A full recovery likely won’t happen until the pandemic is over and the local economy begins to recover, said Sparrow, who added part of the decline is due to some local businesses closing.

Red Deer students are continuing to ride the bus to middle and high schools, however.

And route changes implemented last fall are resulting in some positive feedback from transit users. Sparrow heard people are pleased that buses are now running up and down Gaetz Avenue on Route 1, providing quick and easy access between north and south Red Deer.

The diagonal new Routes 2 and 4 are also “extremely popular,” he said, providing transportation from the Kentwood station in the city’s northwest, along 67th Street and 30th Avenue to the Collicutt Centre in the southeast, and then looping to the Bower Place Mall.

“Customers are getting used to the new system and they are liking it,” added Sparrow. The route changes have led to more shelters and bus stop improvements.

The transit system continues to operate with 63 full-sized buses and 23 Action buses, for people with disabilities.

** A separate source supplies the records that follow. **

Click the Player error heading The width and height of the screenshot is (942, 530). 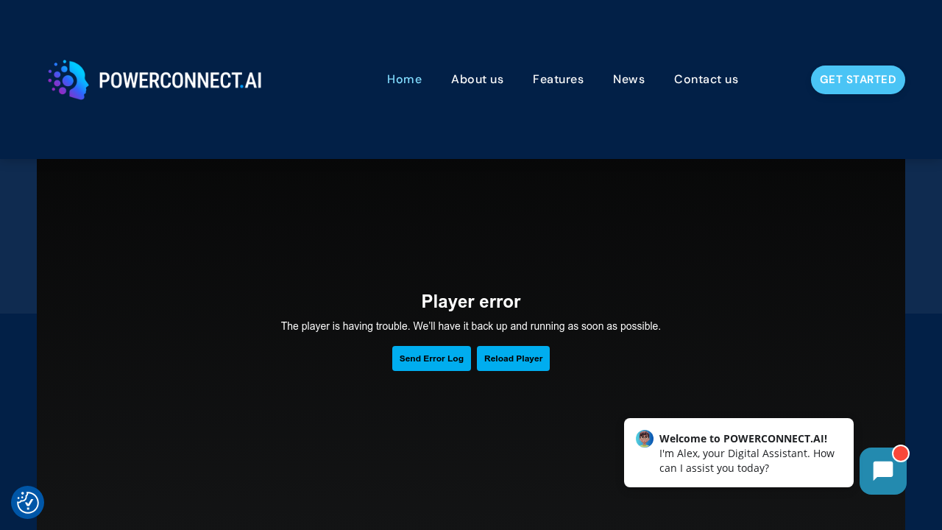[x=470, y=301]
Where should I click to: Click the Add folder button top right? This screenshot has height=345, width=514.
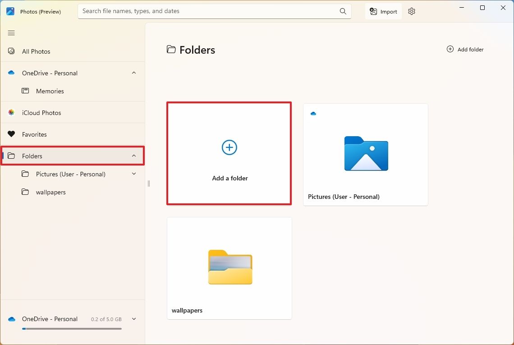coord(465,49)
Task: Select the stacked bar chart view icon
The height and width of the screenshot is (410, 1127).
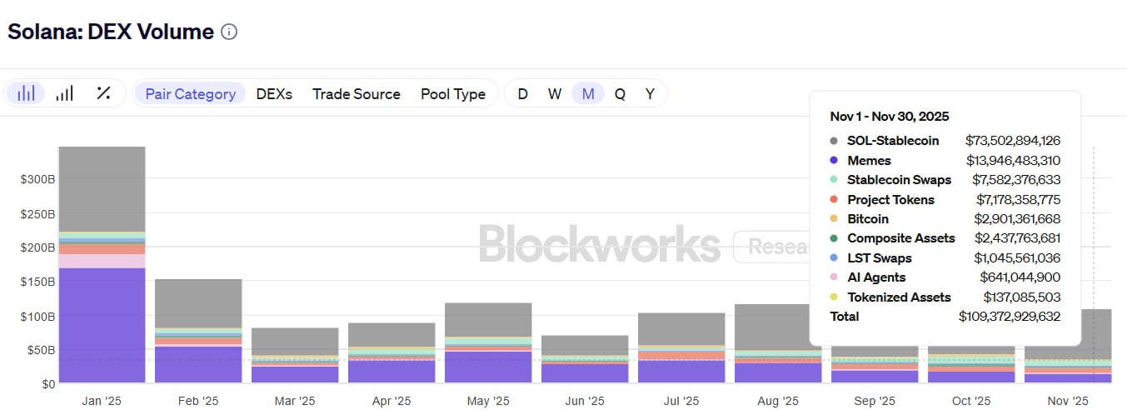Action: click(x=26, y=93)
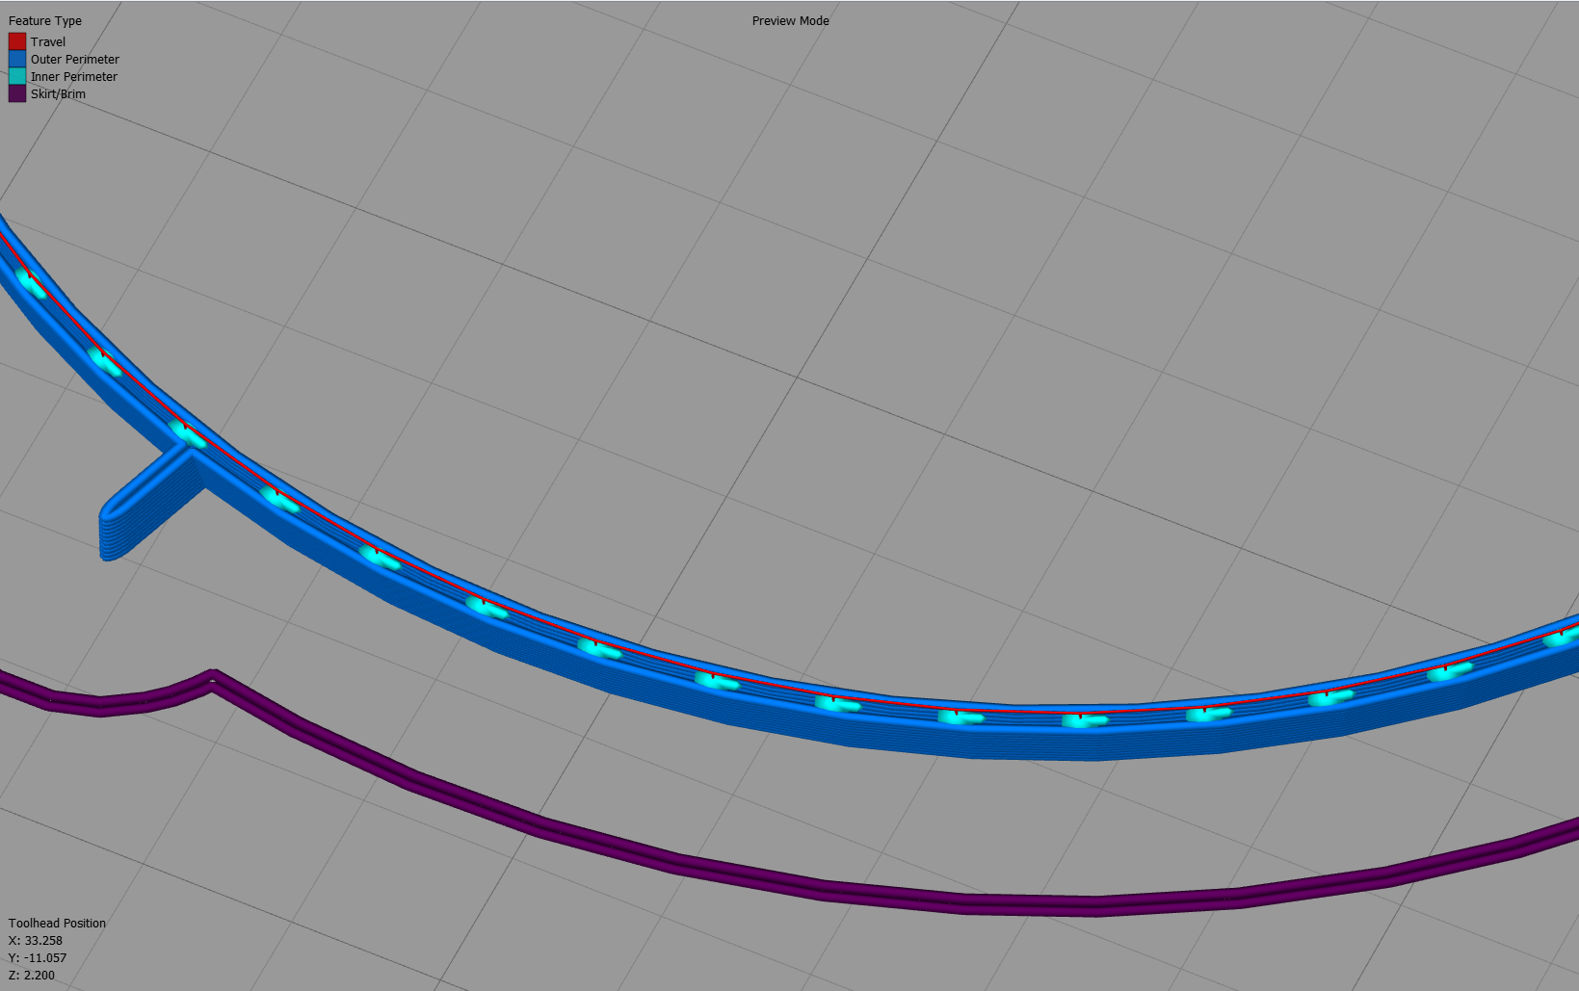The image size is (1579, 991).
Task: Click the blue Outer Perimeter swatch
Action: coord(17,59)
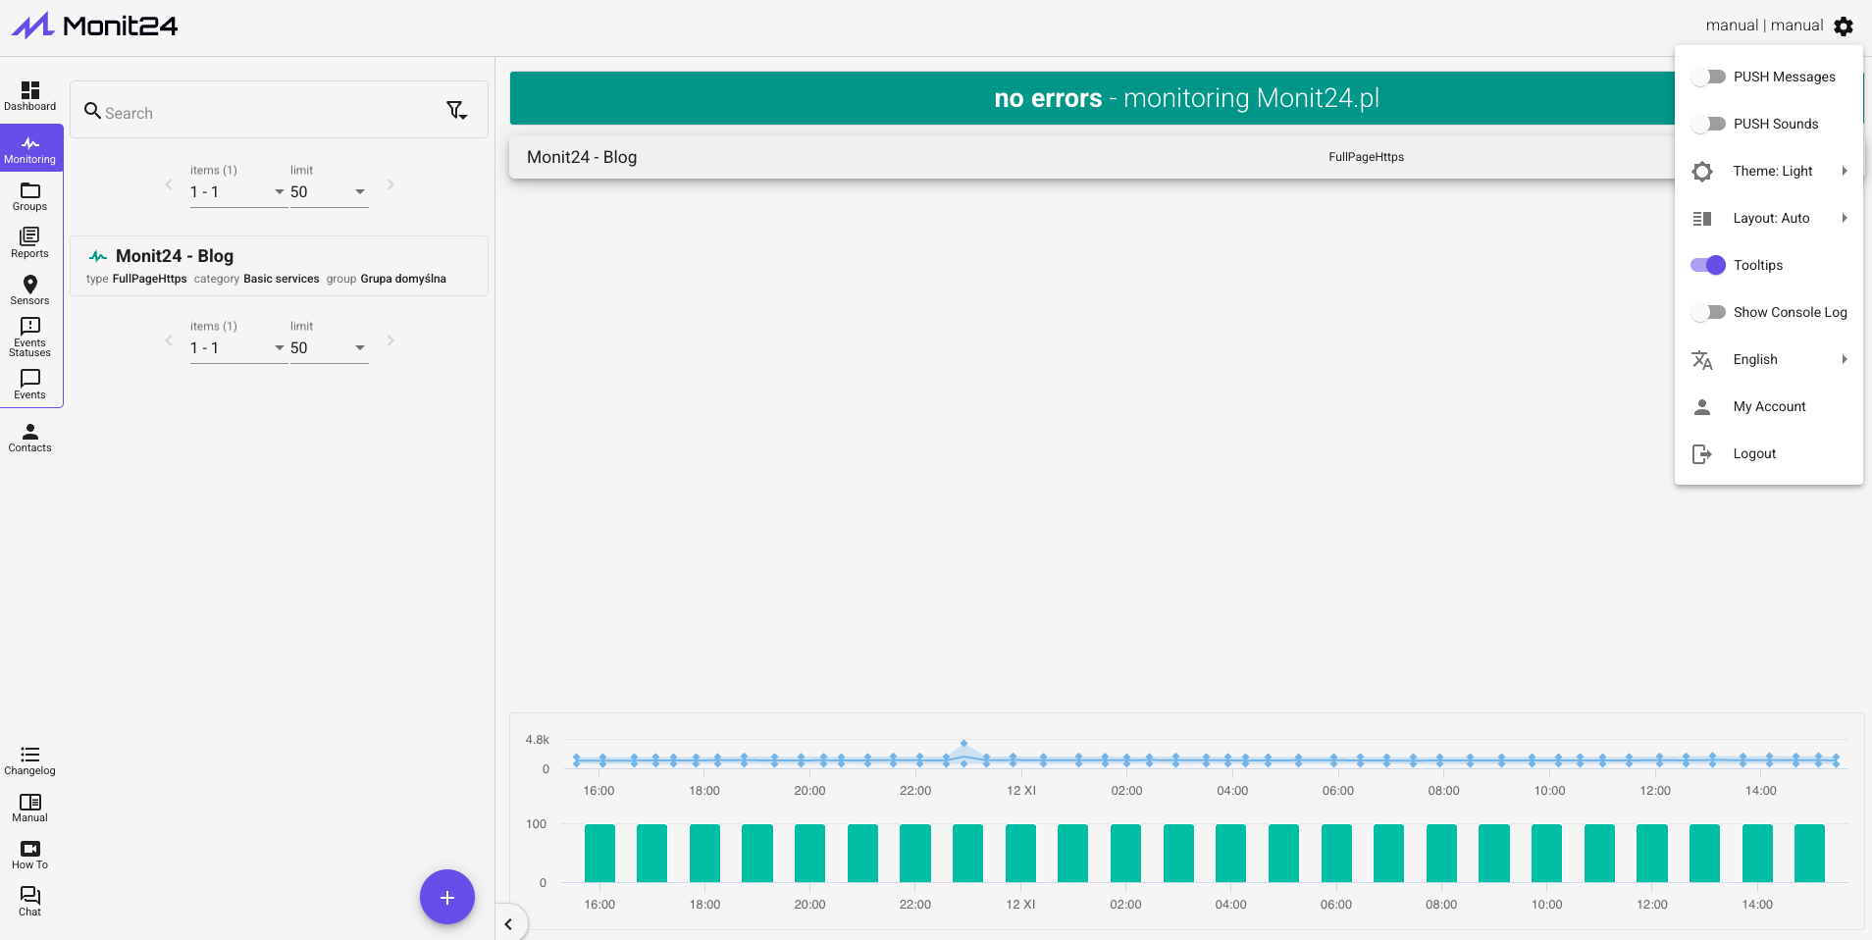Enable PUSH Messages toggle
The image size is (1872, 940).
(x=1708, y=77)
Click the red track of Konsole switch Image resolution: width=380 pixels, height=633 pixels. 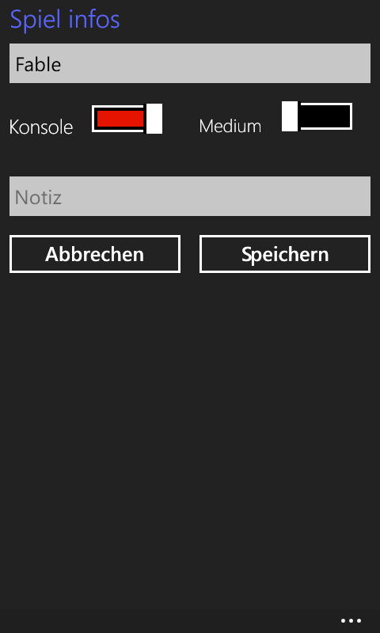pyautogui.click(x=120, y=119)
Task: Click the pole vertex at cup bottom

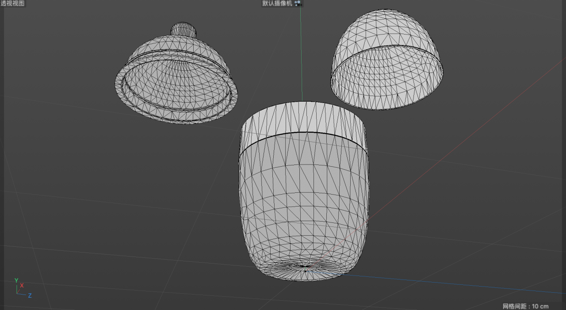Action: (305, 268)
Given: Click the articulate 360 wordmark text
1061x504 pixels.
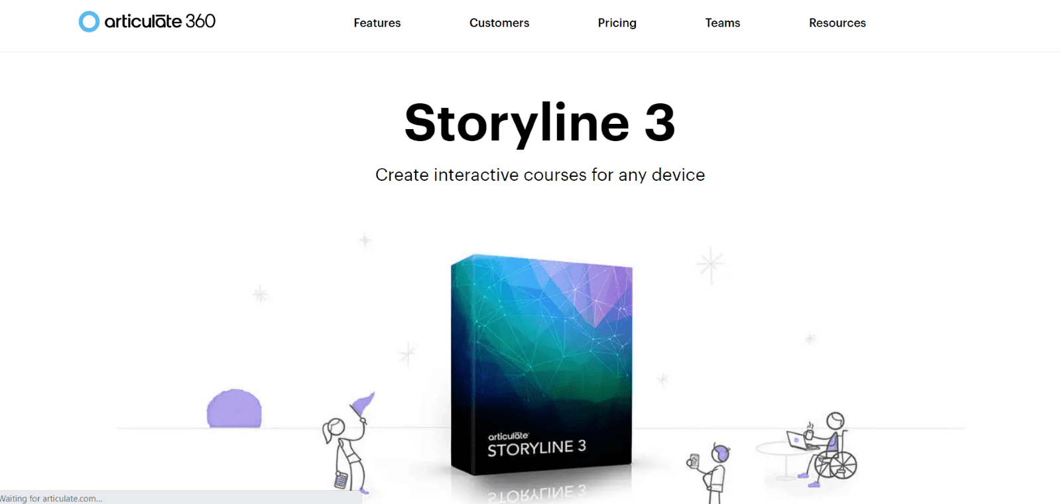Looking at the screenshot, I should click(160, 21).
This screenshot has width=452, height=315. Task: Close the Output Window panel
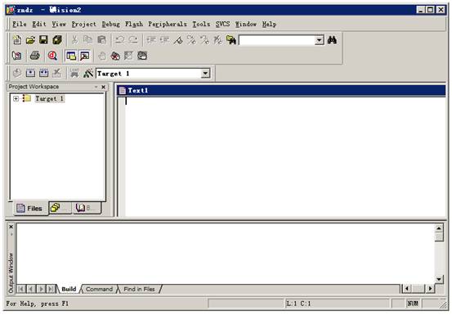point(11,227)
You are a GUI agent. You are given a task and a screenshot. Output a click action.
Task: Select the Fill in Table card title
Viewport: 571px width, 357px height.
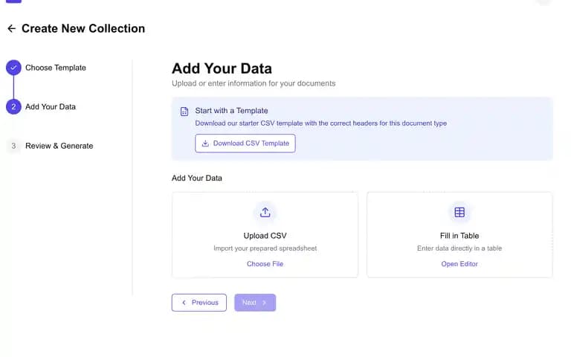coord(459,236)
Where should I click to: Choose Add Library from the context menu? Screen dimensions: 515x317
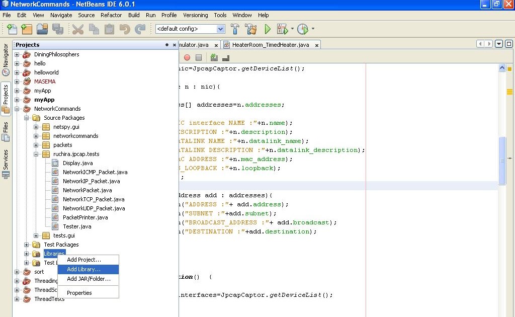pos(83,269)
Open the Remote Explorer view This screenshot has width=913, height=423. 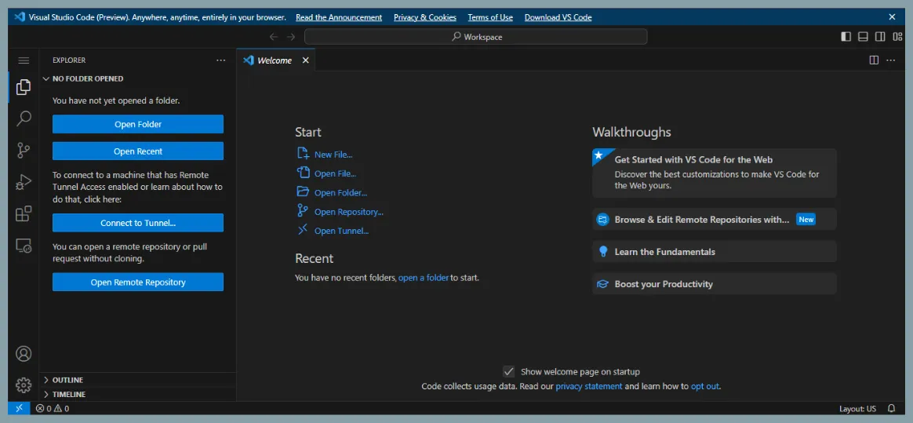click(x=24, y=246)
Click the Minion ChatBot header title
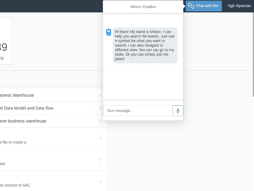 143,7
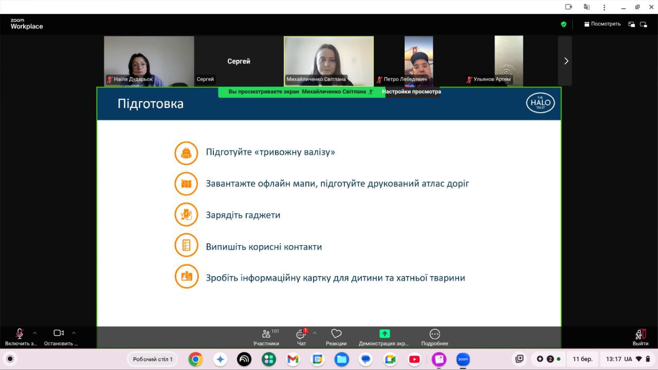Expand the audio settings arrow

pos(35,333)
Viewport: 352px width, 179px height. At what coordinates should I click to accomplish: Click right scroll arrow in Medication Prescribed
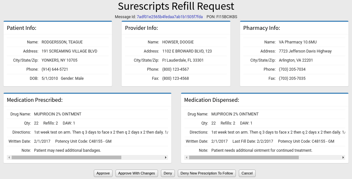click(166, 157)
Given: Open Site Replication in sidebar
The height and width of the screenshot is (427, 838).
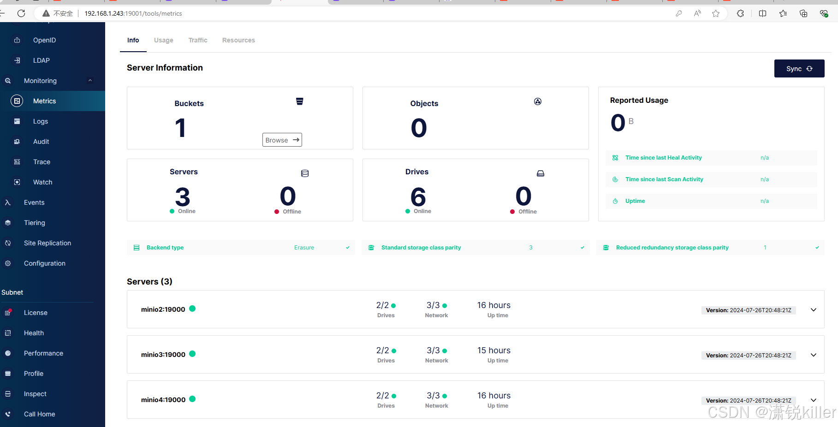Looking at the screenshot, I should click(x=47, y=243).
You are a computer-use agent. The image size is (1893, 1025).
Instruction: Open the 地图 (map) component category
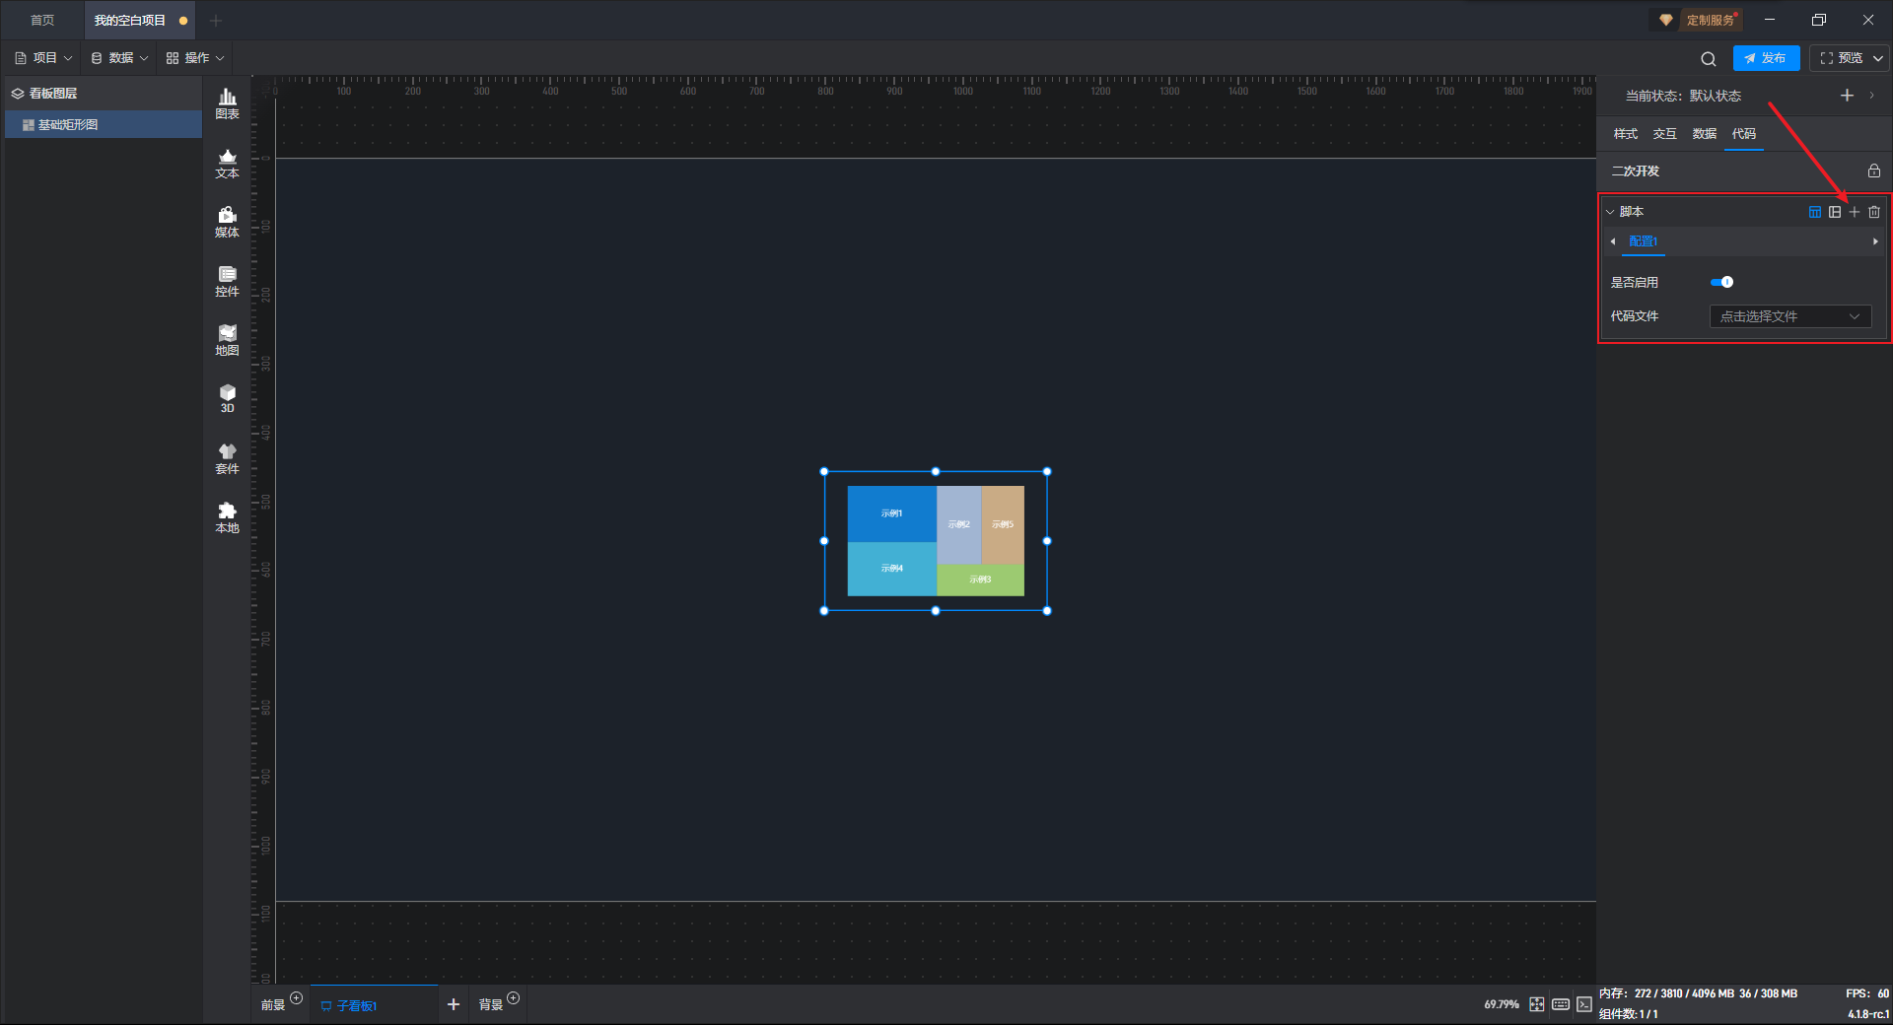227,340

During recent city budget talks there was discussion about purchasing some shorter buses to run during less busy periods. City Coun. Lawrence Lee also brought up the idea of starting up a dial-a-bus service rather than running large, empty buses at night when there’s low ridership.

Various network improvements are being discussed, said Sparrow. But all plans and timelines are having to be reviewed in light of the pandemic.